§ EXERCISE DIRECTIONS: Every line containing the word "screenshot" is to be copied from the data below.

Items from a data source:

>>>

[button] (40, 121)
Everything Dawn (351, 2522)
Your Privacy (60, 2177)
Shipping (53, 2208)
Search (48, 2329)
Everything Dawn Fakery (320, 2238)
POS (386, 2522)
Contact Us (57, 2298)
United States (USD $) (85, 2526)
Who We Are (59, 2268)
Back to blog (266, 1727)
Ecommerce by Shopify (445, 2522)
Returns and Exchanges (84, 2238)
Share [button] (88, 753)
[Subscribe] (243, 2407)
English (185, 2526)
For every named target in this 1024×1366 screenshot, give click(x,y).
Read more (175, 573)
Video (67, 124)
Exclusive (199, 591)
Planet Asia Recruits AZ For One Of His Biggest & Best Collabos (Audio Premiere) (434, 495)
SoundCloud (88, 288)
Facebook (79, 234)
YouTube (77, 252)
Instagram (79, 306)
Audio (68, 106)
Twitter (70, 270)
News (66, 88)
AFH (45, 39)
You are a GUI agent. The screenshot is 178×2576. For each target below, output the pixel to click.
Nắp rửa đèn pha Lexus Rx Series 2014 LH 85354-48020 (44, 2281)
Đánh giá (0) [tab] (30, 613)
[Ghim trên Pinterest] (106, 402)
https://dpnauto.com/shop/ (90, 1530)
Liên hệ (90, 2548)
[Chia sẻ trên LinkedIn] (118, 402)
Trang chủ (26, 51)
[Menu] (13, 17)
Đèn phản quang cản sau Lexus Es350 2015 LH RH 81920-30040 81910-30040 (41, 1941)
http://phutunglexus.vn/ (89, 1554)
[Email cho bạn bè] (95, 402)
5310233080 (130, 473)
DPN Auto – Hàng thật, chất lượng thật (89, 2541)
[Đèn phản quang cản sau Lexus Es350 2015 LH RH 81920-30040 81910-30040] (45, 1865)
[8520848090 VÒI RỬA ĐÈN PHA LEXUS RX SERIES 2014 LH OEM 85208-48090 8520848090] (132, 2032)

<<<

§ EXERCISE OUTPUT:
For every named target in this 1024×1366 screenshot, give click(x,y).
You are a GUI agent. The screenshot is 178×2576. For each target below, output the pixel to click.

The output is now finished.